Records shown: Begin

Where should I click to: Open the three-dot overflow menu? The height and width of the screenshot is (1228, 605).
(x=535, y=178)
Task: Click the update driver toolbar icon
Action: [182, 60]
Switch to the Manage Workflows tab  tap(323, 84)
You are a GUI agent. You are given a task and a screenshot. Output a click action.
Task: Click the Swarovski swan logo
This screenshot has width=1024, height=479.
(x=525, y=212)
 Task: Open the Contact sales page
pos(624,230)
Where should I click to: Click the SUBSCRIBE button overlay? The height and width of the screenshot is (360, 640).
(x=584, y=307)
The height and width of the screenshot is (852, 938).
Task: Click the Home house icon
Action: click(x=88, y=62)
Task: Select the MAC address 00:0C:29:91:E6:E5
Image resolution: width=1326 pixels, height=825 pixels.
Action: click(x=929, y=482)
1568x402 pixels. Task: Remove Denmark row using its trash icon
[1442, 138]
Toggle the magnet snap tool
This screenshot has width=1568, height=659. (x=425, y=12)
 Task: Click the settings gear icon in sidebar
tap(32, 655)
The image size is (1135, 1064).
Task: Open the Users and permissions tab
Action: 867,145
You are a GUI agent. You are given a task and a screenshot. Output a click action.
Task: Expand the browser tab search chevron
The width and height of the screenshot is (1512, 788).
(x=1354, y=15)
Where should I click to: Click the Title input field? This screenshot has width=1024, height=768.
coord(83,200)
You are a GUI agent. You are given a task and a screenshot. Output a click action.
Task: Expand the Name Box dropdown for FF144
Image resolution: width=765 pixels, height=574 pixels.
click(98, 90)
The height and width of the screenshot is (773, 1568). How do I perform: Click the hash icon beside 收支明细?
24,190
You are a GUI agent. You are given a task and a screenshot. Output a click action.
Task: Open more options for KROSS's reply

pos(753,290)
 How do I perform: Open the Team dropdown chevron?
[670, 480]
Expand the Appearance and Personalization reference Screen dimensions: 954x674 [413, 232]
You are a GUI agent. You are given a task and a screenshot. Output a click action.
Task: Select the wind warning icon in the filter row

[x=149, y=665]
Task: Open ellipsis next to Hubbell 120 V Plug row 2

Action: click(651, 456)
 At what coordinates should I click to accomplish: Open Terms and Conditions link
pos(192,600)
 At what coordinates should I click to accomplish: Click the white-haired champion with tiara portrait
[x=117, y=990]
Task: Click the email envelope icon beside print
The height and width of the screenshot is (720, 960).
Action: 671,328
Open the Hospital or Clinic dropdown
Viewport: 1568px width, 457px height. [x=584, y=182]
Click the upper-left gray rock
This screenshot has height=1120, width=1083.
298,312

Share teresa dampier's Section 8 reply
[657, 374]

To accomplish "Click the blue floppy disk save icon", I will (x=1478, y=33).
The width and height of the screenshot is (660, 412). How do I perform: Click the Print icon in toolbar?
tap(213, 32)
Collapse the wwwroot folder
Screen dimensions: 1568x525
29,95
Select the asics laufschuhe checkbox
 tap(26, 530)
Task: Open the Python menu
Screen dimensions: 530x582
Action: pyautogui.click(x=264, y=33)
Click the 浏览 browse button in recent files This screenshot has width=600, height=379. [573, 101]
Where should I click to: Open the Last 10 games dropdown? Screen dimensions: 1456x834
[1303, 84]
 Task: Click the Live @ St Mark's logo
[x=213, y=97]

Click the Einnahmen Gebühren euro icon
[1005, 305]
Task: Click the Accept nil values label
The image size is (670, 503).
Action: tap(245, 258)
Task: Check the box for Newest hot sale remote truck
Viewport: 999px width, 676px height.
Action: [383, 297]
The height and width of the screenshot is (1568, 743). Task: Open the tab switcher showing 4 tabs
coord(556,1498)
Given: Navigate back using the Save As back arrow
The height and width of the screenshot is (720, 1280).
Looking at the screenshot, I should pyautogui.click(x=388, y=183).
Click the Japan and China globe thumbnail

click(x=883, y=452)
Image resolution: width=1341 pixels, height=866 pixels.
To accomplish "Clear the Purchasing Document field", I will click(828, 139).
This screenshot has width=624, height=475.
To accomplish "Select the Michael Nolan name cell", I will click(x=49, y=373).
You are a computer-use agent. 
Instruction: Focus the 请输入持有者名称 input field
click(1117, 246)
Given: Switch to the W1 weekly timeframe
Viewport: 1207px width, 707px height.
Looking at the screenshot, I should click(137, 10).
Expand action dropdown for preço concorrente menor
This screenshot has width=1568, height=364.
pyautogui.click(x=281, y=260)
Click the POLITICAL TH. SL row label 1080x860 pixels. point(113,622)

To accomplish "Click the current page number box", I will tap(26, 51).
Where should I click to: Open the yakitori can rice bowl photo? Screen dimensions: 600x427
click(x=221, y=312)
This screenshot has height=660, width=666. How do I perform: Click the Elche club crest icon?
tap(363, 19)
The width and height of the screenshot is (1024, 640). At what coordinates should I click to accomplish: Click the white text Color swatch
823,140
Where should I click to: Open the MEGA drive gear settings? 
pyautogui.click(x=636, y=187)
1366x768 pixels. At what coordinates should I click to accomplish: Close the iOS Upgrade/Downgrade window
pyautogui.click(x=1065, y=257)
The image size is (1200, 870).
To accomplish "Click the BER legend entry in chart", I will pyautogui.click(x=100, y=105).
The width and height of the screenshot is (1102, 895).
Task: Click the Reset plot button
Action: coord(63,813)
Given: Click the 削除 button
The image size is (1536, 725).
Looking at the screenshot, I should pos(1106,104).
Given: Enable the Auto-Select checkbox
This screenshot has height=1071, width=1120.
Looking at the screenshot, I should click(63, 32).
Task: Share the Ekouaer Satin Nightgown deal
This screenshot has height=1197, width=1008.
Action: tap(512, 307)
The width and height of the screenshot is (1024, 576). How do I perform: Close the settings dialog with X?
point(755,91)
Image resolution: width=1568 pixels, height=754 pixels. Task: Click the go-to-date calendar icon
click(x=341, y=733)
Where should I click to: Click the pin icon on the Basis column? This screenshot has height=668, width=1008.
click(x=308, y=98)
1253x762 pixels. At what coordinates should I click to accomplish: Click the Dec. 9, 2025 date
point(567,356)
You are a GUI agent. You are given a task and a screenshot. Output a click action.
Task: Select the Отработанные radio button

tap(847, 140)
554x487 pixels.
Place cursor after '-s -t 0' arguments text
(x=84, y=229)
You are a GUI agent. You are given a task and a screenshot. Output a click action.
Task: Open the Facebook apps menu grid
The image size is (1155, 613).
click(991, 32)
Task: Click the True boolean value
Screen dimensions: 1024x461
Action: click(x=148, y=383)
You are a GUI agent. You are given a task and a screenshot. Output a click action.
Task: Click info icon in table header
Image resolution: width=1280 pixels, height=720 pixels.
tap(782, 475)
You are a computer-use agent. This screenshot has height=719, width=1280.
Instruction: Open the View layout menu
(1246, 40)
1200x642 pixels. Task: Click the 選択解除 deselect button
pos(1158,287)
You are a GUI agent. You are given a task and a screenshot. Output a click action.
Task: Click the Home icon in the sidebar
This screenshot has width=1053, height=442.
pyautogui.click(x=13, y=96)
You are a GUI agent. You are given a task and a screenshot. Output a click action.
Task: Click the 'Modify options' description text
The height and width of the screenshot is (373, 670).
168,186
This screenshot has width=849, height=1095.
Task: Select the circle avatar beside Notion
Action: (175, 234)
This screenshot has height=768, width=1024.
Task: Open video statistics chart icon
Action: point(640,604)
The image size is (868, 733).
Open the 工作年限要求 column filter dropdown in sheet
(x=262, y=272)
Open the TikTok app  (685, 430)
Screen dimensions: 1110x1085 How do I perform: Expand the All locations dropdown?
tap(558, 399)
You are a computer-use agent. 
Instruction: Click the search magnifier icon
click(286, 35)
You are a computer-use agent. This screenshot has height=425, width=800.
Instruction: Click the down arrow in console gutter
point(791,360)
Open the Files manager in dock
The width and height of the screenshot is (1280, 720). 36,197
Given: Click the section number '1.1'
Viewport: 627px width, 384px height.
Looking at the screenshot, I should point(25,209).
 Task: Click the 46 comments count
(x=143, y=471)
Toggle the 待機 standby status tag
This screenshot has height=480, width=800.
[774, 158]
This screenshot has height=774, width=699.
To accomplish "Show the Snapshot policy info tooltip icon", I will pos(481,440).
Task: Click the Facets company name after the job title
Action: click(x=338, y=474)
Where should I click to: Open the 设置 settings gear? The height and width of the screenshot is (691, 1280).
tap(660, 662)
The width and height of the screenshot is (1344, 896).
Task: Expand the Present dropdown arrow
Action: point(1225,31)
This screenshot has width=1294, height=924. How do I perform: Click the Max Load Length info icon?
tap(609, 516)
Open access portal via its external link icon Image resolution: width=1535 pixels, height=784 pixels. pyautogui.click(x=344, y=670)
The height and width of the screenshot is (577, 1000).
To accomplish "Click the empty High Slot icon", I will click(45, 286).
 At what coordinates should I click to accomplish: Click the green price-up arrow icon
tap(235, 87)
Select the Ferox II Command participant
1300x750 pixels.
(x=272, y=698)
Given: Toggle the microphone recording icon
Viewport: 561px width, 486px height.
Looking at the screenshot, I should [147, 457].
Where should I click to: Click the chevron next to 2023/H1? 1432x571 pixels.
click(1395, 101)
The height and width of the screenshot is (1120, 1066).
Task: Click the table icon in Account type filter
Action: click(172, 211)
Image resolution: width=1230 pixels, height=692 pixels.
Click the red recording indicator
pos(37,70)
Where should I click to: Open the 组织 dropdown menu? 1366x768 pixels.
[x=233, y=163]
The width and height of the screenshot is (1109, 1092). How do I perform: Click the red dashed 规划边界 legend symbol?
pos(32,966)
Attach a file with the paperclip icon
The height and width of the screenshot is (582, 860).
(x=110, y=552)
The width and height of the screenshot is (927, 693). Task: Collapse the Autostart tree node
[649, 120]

Records shown: End

Provide a count of the lines in the data above that include the word "computer", stating the number alone.

*Task output*.
4